The Budget last month turned out to be a rather subdued affair in the end, which means the tax changes announced on 7 September will have a much greater impact on a greater number of people.
This day of tax hikes, an unusual event outside a Budget, saw the government announce a rise to national insurance (NI) rates for 2022/23, followed by the introduction of the new health and social care levy (HSCL) from 2023/24, to help pay for the NHS backlog caused by Covid-19 and reforms to social care.
These changes will hit the take-home pay of millions in the UK. And do not forget, there is also an increase in all dividend tax rates from April 2022.
All of this was confirmed in the Budget, along with one small piece of good news for taxpayers. Unlike the allowances for income tax, which have been frozen for five years, we will see increases to the NI limits and thresholds for 2022/23 (excluding the upper earnings and upper profits limits, which will stay at current levels in line with the higher-rate threshold for income tax).
Based on September’s consumer price index figure of 3.1%, this means the lower earnings limit – the level from which employees start paying NI – will rise from £9,568 to £9,880, slightly softening the blow of the 1.25 percentage point increase in NI that employees, employers and the self-employed will have to pay.
A heavier load
Frozen income tax allowances and increased NI mean taxpayers will pay more from next year. In fact, the tax burden is set to be the highest since the Labour government of the early 1950s, according to the Office for Budget Responsibility.
In light of this, salary sacrifice is now even more attractive. This arrangement allows employers to reduce employees’ take-home pay in return for a non-cash benefit such as pension contributions or childcare vouchers, and in the process reduce the NI payable by the employer and employee, as well as the employee’s income tax.
Employers only start paying NI on employee wages above the secondary threshold. The secondary threshold is due to rise by 3.1% next April, to £175 per week. This means the NI savings for employers will be 15.1% on all salary sacrifice contributions where earnings are above the secondary threshold.

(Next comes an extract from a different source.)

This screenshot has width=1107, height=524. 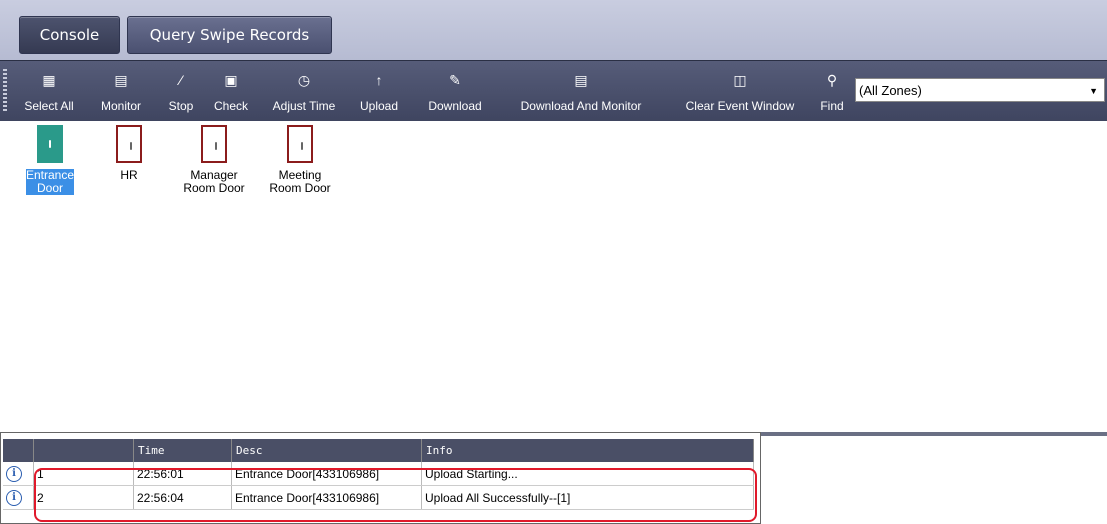 What do you see at coordinates (84, 474) in the screenshot?
I see `row-number: 1` at bounding box center [84, 474].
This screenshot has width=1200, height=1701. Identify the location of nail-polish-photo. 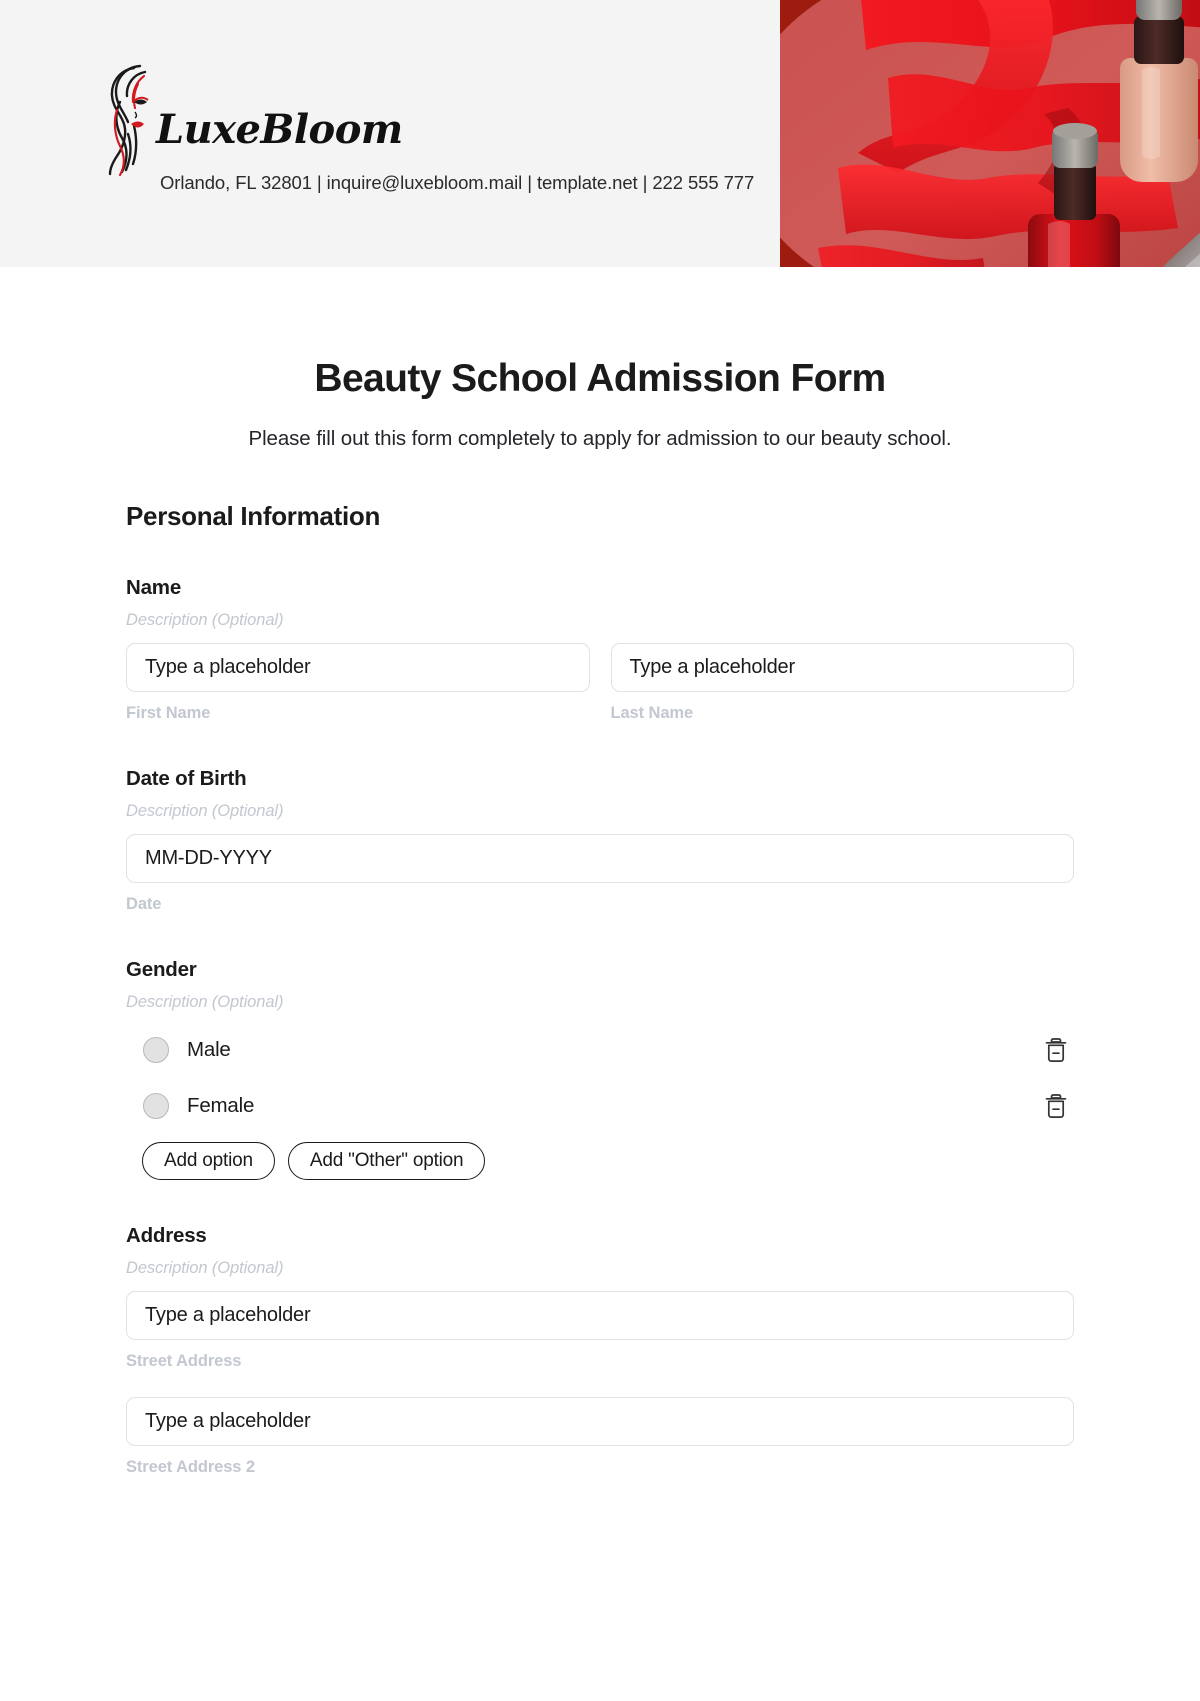
(990, 134).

For an employee making a £40,000 contribution out of earnings above the threshold, this saves the employer £6,020. The employer could pass some, or all, of this saving on to the employee if they wish.

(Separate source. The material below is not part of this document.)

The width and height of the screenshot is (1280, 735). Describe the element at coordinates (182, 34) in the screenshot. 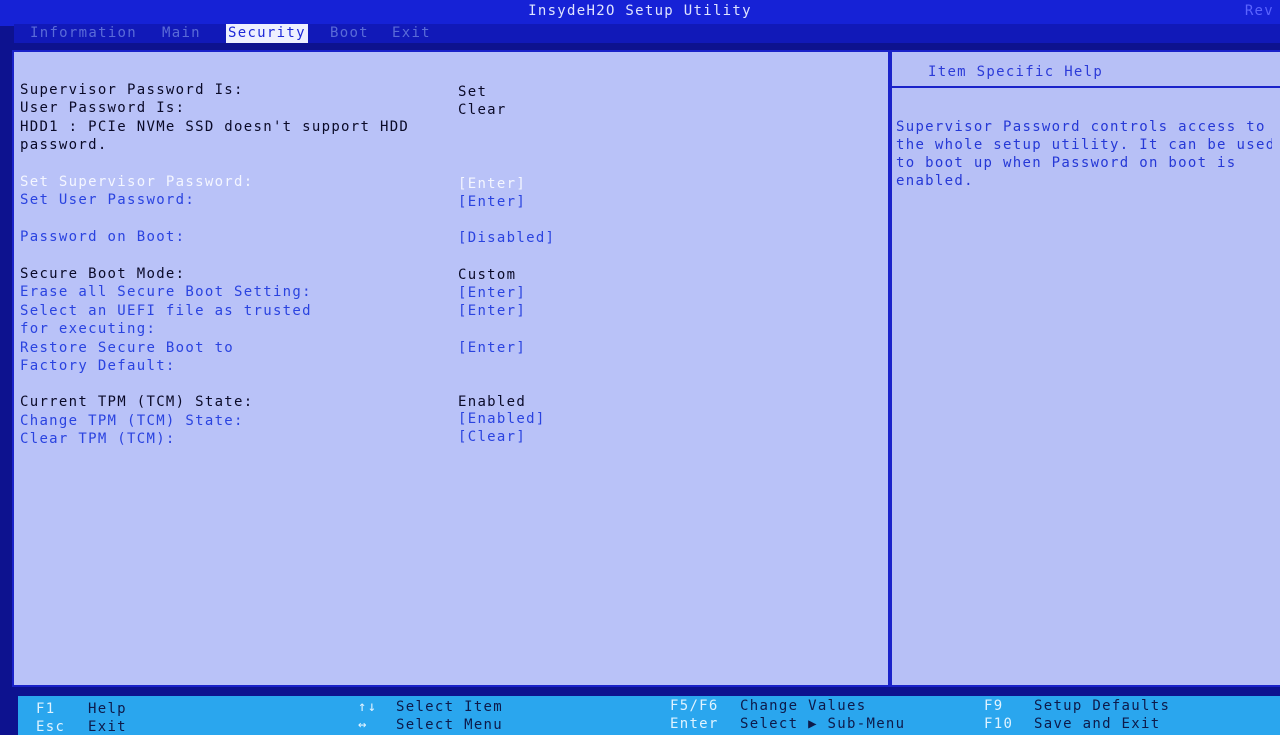

I see `menu-main: Main` at that location.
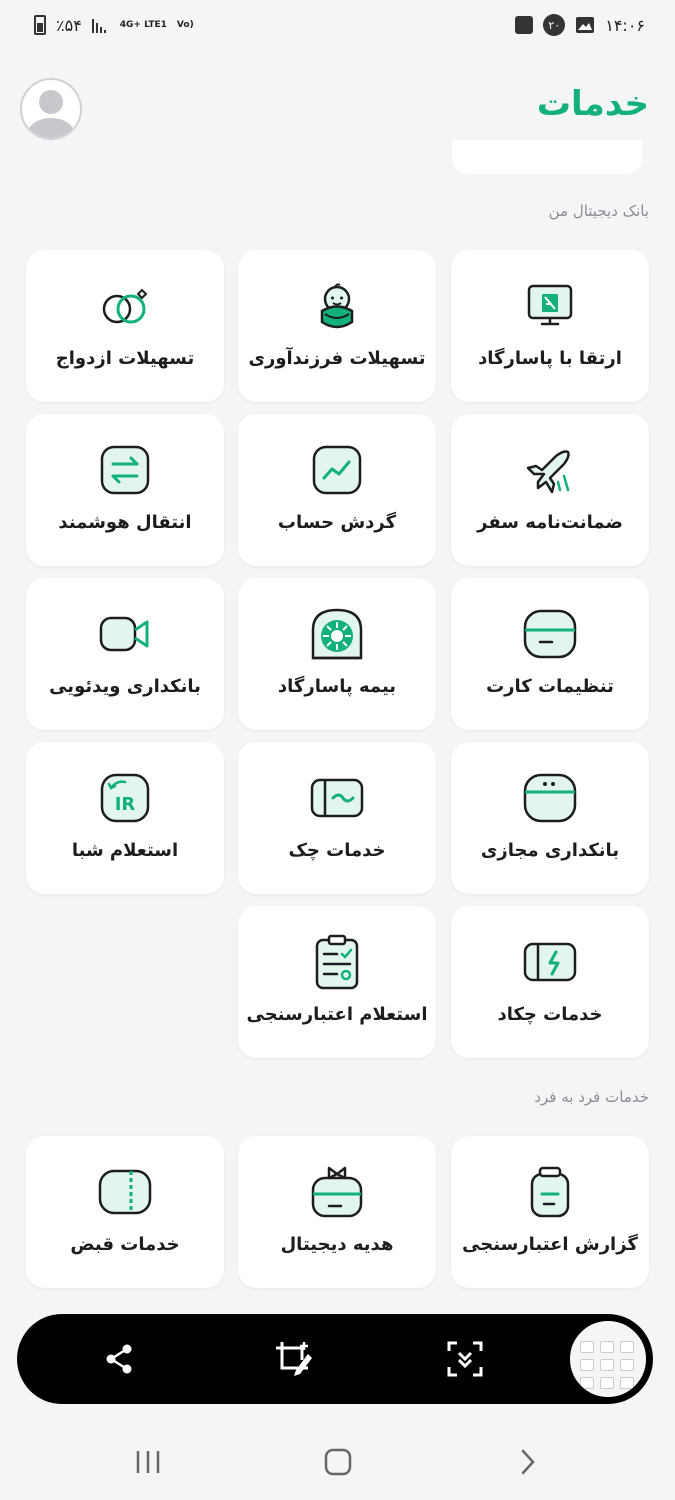 This screenshot has height=1500, width=675. Describe the element at coordinates (524, 25) in the screenshot. I see `checkbox-notification-icon` at that location.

The employee could save up to £5,300 in NI contributions if the whole salary sacrifice fell between the primary threshold (the point at which employees start paying NI) and the upper earnings limit (the point at which they pay a reduced level of NI).

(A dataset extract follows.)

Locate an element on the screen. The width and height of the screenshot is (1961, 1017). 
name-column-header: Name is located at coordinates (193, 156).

From 2023/24, when the HSCL comes into play, salary sacrifice will also be effective in reducing liability for this too. And for employees above state pension age, it is worth noting that, although they do not pay NI, they will be liable to the HSCL when it comes into effect.
For these older workers, there is no tax advantage to salary sacrifice over making personal pension contributions, unless their employer passes on some of the savings. This will change from April 2023, as both the employee and employer will be subject to the HSCL. The total savings will be 2.5% on earnings above the threshold, in addition to the employer’s NI savings.
Dividend tax rates will also increase next April – with each rate rising by 1.25% from 7.5%, 32.5% and 38.1% to 8.8%, 33.8% and 39.4%, respectively.
This represents an increase of more than 16% on the basic rate and is another reason to make contributions via salary sacrifice. Put your money into your pension to invest so you avoid the dividend tax hike.
There had been fears that the government would tinker with salary sacrifice rules for pension contributions as they are becoming almost too attractive. With the Budget behind us, it looks like we are on the back straight, with salary sacrifice options available to help us overtake some of the tax rises – at least until we reach the next corner of the track.